The information that the First Respondent acquired is
pertinent across the Appellant’s business throughout the areas
over
which it seeks to restrain the First Respondent being the whole
of South Africa and Botswana where it operates business.
[30] The First Respondent on the other
hand has asserted that the Appellant is not entitled to appropriate
the knowledge and experience
that he gained from the Appellant’s
predecessors. The predecessors of the Appellant, so the argument
goes, were separate
and distinct and cannot be said to have been part
of the Appellant in any manner. This argument is artificial as a
successor in
title inherits all that the predecessor owned. In this
scenario therefore the position is that the Appellant took over and
became
the successor in title and as such is entitled to restrain any
person who has been exposed to such knowledge and experience while
in
the employ of its predecessor.
[31] As a result of his knowledge
acquired whilst with the Appellant, the First Respondent became aware
of strategic and confidential
information. Such information relates
to prospective transactions with customers and suppliers situated
throughout the area where
the Appellant conducts its business. In
addition, the First Respondent also became exposed to particular
prices and discounts
negotiated with customers and suppliers with
whom he dealt (and with whom other employees and representatives of
the Appellant
dealt. Generally, the First Respondent came to know of
the Appellant’s pricing methods and structures.

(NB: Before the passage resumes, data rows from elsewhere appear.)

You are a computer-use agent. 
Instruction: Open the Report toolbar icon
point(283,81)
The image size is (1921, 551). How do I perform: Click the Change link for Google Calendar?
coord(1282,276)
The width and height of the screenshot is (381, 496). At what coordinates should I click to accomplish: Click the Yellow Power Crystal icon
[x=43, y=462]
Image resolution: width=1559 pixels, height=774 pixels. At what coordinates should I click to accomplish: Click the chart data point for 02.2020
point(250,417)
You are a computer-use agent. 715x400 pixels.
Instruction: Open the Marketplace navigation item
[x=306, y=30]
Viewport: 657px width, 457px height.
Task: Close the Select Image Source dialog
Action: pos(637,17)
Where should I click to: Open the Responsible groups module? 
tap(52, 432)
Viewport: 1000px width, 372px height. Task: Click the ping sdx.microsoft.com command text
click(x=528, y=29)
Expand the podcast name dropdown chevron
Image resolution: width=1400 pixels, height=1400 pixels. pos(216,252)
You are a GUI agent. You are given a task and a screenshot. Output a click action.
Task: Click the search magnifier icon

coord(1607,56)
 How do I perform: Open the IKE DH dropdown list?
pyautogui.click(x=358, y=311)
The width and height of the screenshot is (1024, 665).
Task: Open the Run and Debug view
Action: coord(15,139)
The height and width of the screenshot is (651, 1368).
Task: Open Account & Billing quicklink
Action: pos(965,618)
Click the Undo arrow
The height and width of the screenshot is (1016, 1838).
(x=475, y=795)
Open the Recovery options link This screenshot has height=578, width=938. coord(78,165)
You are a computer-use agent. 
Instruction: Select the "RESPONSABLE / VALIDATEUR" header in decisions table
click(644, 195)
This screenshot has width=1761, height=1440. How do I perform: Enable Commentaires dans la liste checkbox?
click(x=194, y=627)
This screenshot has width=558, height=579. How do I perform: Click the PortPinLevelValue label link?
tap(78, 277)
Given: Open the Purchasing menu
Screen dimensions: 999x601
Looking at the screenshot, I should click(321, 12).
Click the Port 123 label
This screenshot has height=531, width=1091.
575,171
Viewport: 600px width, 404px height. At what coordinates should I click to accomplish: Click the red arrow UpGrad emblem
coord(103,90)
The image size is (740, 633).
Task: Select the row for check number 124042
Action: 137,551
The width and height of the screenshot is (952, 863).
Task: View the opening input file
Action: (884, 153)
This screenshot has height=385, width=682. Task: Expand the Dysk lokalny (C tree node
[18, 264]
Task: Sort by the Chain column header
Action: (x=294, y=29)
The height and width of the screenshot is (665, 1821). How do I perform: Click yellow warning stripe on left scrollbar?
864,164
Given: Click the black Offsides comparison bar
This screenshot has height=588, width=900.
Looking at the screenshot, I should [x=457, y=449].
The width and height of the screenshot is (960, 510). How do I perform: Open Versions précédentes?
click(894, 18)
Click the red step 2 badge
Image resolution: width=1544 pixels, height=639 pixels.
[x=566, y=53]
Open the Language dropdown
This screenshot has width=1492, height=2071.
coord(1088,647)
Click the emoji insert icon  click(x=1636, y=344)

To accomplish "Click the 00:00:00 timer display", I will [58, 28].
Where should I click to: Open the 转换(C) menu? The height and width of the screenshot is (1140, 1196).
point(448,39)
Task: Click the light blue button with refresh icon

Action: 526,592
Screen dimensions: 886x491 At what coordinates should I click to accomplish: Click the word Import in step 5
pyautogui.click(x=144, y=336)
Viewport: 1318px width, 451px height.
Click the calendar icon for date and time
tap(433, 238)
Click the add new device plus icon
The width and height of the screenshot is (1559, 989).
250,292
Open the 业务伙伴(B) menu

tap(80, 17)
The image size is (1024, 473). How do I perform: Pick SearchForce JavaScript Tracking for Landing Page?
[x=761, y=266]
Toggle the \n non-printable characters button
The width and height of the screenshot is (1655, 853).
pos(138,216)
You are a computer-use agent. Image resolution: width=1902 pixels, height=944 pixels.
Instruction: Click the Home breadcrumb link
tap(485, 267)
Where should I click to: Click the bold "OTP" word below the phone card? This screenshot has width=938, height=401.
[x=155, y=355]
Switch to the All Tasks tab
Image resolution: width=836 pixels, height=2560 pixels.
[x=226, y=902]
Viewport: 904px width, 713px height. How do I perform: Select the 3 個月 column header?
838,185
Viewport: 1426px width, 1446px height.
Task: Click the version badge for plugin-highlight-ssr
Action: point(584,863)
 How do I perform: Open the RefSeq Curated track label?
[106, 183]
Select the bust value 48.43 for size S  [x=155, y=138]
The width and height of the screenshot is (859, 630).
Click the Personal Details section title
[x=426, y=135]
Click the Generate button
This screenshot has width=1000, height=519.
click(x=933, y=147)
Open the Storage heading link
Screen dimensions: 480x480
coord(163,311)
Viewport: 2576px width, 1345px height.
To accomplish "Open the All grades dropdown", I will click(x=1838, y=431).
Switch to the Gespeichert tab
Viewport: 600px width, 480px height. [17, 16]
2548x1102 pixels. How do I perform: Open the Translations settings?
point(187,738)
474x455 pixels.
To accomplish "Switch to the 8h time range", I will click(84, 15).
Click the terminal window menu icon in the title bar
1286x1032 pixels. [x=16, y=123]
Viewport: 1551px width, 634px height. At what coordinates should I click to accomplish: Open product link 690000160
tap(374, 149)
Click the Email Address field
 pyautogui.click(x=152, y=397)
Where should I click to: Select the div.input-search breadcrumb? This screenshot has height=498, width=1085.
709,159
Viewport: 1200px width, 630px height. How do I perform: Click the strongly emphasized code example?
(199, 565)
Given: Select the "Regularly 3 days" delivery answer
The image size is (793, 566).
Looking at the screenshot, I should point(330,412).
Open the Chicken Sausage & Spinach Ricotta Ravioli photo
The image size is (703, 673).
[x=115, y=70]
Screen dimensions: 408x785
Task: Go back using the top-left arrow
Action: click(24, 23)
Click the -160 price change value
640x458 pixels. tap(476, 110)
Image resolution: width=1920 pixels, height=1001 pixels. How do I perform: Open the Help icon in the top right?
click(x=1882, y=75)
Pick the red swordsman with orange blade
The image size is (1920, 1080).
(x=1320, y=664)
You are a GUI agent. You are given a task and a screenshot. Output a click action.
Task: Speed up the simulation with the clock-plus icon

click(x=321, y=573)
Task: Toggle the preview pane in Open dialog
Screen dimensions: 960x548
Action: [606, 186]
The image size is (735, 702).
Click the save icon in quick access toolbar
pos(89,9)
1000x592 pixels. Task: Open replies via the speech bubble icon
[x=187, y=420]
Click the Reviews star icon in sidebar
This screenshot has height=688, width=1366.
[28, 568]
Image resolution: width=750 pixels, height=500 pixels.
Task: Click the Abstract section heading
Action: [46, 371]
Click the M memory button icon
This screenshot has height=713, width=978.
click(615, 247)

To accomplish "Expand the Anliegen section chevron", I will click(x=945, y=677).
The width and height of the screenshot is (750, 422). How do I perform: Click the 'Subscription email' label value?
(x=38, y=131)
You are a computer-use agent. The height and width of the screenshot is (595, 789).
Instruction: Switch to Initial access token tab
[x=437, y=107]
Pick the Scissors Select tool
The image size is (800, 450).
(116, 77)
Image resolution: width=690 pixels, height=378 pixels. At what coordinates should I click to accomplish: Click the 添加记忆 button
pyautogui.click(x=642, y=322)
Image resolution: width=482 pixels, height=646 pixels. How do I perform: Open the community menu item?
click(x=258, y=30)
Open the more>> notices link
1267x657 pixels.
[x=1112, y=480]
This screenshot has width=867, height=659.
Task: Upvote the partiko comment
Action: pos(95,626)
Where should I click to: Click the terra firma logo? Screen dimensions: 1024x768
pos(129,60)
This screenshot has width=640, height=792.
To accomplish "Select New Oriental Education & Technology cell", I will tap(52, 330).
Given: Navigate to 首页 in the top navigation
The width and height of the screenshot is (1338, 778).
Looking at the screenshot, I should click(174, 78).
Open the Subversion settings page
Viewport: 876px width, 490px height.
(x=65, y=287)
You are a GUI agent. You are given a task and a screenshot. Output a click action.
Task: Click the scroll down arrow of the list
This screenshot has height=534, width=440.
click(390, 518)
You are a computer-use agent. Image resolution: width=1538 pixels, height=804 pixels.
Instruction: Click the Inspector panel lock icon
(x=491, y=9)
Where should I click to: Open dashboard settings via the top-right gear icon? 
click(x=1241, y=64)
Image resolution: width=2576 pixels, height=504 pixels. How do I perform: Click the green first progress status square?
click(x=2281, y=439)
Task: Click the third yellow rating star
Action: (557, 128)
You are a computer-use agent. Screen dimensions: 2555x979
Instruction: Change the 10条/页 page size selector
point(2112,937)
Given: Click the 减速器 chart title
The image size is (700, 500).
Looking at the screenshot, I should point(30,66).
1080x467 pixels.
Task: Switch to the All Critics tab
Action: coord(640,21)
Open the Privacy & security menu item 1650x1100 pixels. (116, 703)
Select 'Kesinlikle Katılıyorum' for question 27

[32] The information to which the First
Respondent was exposed is confidential because it was Capable of
application in trade or
industry. It was only known to those
employees of the Appellant who had to know about it. It was of
economic value to the Appellant
who of course sought to protect it.
[33] While in the employ of the
Appellant, the First Respondent created close relationships with both
customers and suppliers of
the Appellant. Relationships with
suppliers are crucial in the industry because if a scrap business
cannot secure a steady and
reliable source of scrap material for
recycling, it will very quickly go out of business. It was precisely
for this reason that
the First Respondent was encouraged to make and
establish contacts with suppliers and customers.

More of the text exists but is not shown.